FDA Adverse Event Death Summary report: N

PERMOBIL C500

MDR report key: 5187830 · Received October 29, 2015

Report

Report Number
1221084-2015-00038
Event Type
Death
Date Received
October 29, 2015
Date of Event
September 23, 2015
Report Date
October 27, 2015
Manufacturer
PERMOBIL INC.
Product Code
ITI
PMA / PMN Number
K991658
Adverse Event
Yes
Report Source
Manufacturer report
Reporter Location
FL, US
Reporter Occupation
OTHER HEALTH CARE PROFESSIONAL

Narratives

Additional Manufacturer Narrative · 1

DHR WAS REVIEWED AND UNIT WAS BUILT ACCORDING TO SPECIFICATION. FURTHER INVESTIGATION IS REQUIRED TO VERIFY THE EVENTS LEADING TO THE REPORTED INCIDENT. AT TIME OF THIS REPORT, ALL INFORMATION RECEIVED HAS BEEN SECOND HAND ACCOUNTS, ALL OF WHICH DIFFER SLIGHTLY AS TO THE CAUSE OF THE REPORTED EVENT. ATTEMPTS HAVE BEEN MADE TO CONTACT THE INITIAL REPORTER OF THE EVENT (SPOUSE) WITH NO RESULTS. INVESTIGATION WILL CONTINUE TO DETERMINE THE CONTRIBUTING FACTOR OF THE REPORTED EVENT. A FOLLOW-UP MDR WILL BE FILED WHEN FURTHER INFORMATION IS PROVIDED.

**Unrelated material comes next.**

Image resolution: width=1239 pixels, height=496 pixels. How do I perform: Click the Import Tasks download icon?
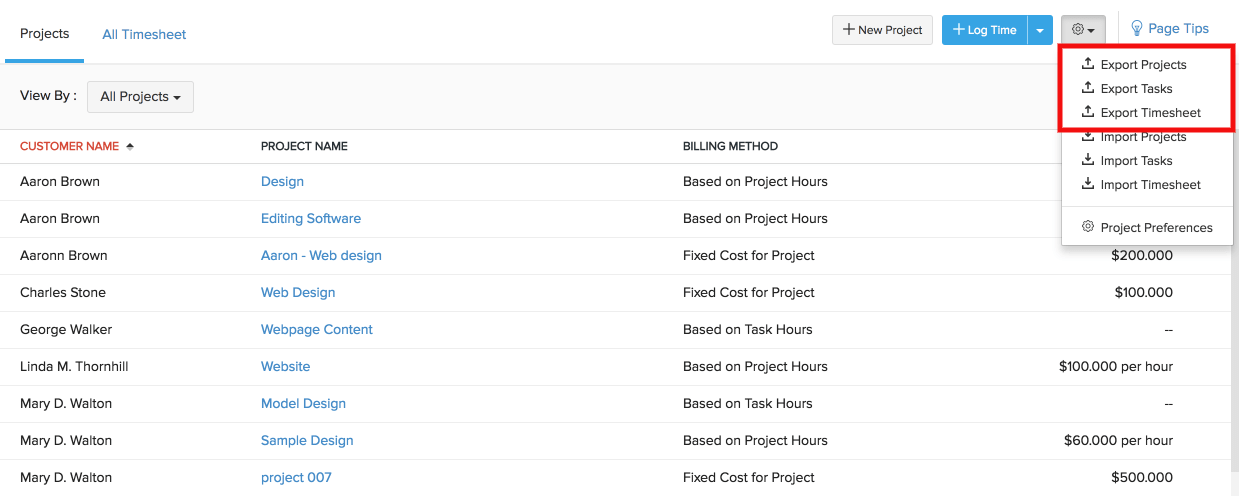point(1088,160)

Description of Event or Problem · 1

RECEIVED REPORT THAT CLIENT FELL OUT OF HIS CHAIR HAVING TO BE TAKEN THE HOSPITAL WHERE HE LATER DIED.

Devices

Seq Brand Generic Product Code Manufacturer Model Lot UDI-DI
718214 PERMOBIL C500 POWER WHEELCHAIR ITI PERMOBIL INC. C500

Patients

Seq Age Sex Outcome Treatment
1 Death